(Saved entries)
::::::::::
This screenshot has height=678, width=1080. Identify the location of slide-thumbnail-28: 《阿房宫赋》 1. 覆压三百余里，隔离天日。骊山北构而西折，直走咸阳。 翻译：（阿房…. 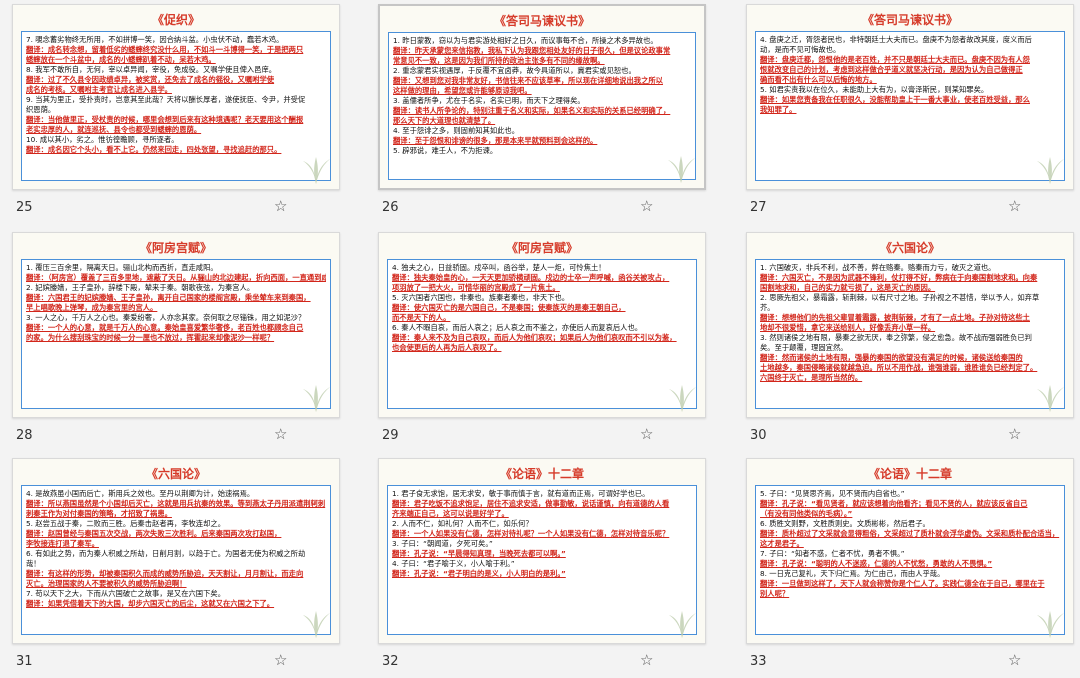
(177, 342).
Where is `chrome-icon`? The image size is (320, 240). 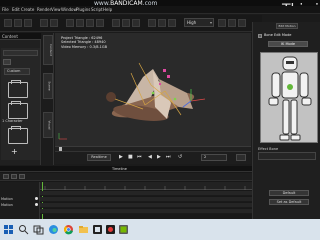
chrome-icon is located at coordinates (68, 230).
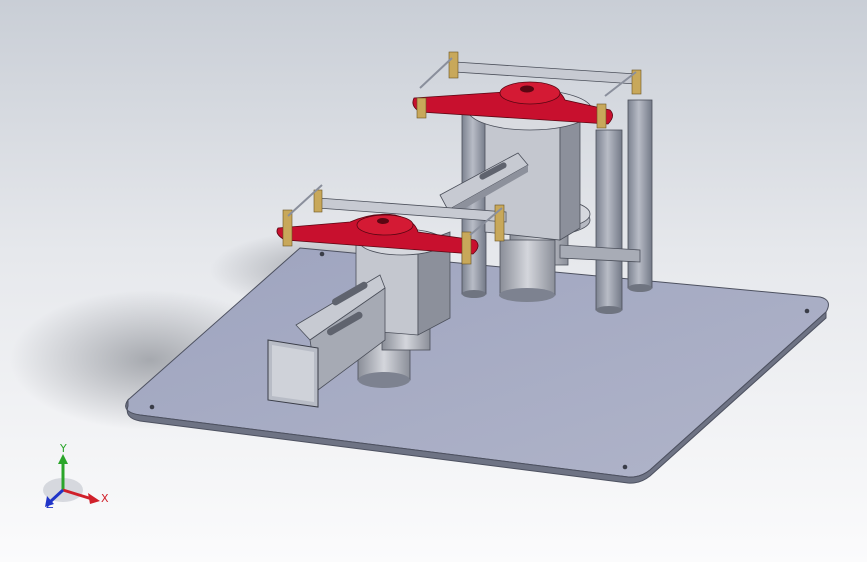 This screenshot has height=562, width=867. Describe the element at coordinates (63, 459) in the screenshot. I see `y-axis-head` at that location.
::::::::::
» Action item
Update the listing above by replacing "image size" with "screen dimensions" and leaving everything else unchanged. Omit the pictures from your answer.

» Exercise solution
This screenshot has height=678, width=1080. Identify the location of slide-thumbnail-28: 《阿房宫赋》 1. 覆压三百余里，隔离天日。骊山北构而西折，直走咸阳。 翻译：（阿房…. 
(177, 342).
Where is `chrome-icon`? The screen dimensions is (320, 240). 
chrome-icon is located at coordinates (68, 230).
 This screenshot has height=562, width=867. Describe the element at coordinates (63, 459) in the screenshot. I see `y-axis-head` at that location.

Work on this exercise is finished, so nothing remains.